Professor Garrett Wallace Brown is Chair of Global Health Policy at the University of Leeds. He is Co-Lead of the Global Health Research at Leeds and WHO collaborator on evidence and analytics for health emergencies. His research focuses on global health governance, health financing, health system strengthening, health equity and estimating the costs and funding of pandemic preparedness and response. He has over 25 years of research and policy experience, has published over 100 articles in global public health, and has worked with NGOs, governments in Africa, the UK Department of Health and Social Care, the UK Foreign Commonwealth and Development Office, the UK Cabinet Office, World Health Organization, G7 and G20.
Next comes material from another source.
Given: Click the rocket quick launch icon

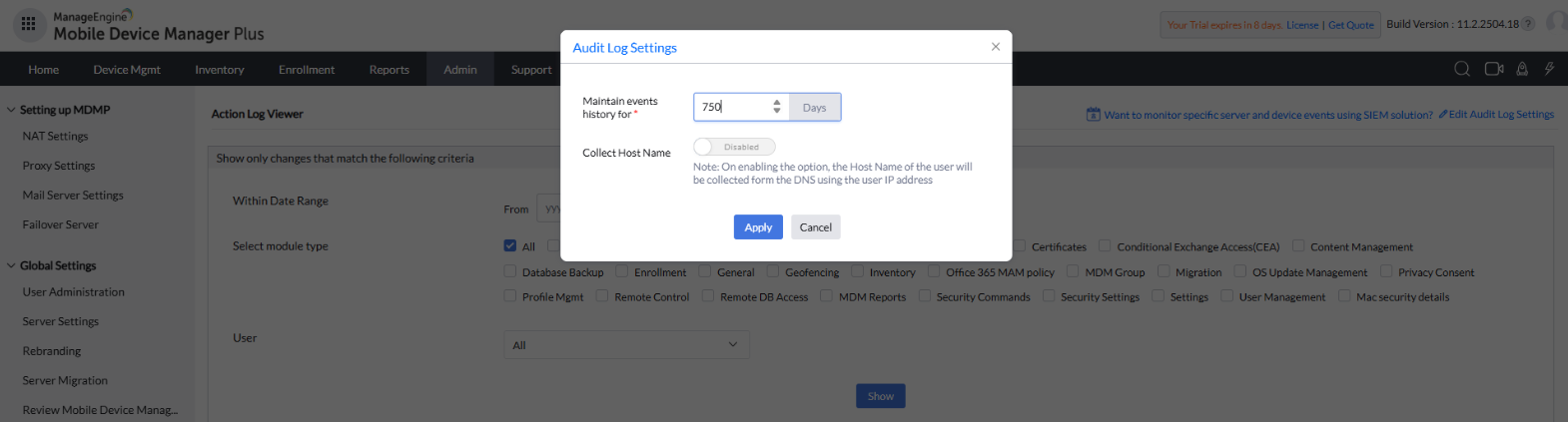Looking at the screenshot, I should pos(1522,69).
Professor Wellington Oyibo is a Tropical Diseases Specialist, Professor and consultant Medical Parasitologist at the College of Medicine, University of Lagos, Idi-Araba, Lagos (Nigeria). With over two and a half decades of experience working in the space of tropical diseases and over 120 papers published in peer review journals, Wellington continues to contribute to tropical diseases research and scholarship. He is the Director of the Centre for Transdisciplinary Research in Malaria and Neglected Tropical Diseases (CENTRAL-NTDs) and a Bioethics Fellow of the NIH-sponsored South Africa Research Ethics Initiative (SARETI).
Dr Amrei Müller is Lecturer/Assistant Professor in law. She obtained a PhD Degree in Law from the University of Nottingham. Her areas of expertise are European and international human rights law, international health law and international humanitarian law. Dr Muller has convened diverse international legal opinion on the implications of the evolving nature of the WHO.
Professor Elisabeth Paul holds a PhD in Management Sciences from the University of Liège (Belgium), with a thesis on the application of incentive theory to the improvement of public resource management in developing countries. She combines an academic and field career, with about a hundred technical support, evaluation and research missions to her credit, mainly in West Africa. She is currently Associate Professor at the School of Public Health of the Université Libre de Bruxelles (ULB), and the Director of the Research Center on “Health Policies and Systems - International Health”. She teaches various courses related to health policies (planning and evaluation), health financing and health systems (performance) analysis. She is also an independent consultant, and a former member of the Technical Review Panel of the Global Fund and of the Independent Review Committee of Gavi, the Vaccine Alliance. Her areas of expertise are global health systems and policies, performance-based financing, international aid and public finance management.
Professor Reginald M.J. Oduor is Associate Professor of Philosophy at the University of Nairobi (Kenya), with thirty-five years of teaching experience. He is a member of the Pan-African Epidemic and Pandemic Working Group. He has written feature articles on Covid-19 vaccine mandates, the growing centralization and corporatization of medical care, the draft WHO pandemic agreement, and amendments to the WHO’s International Health Regulations. He has also spoken in several webinars and press conferences on the emerging global public health architecture, with an emphasis on the need to uphold medical ethics and public health ethics. He is the first person with total visual disability to be appointed to a substantive teaching position in a public university in Kenya. He is also Co-Founder and Chair of the Nairobi-based Society of Professionals with Visual Disabilities (SOPVID).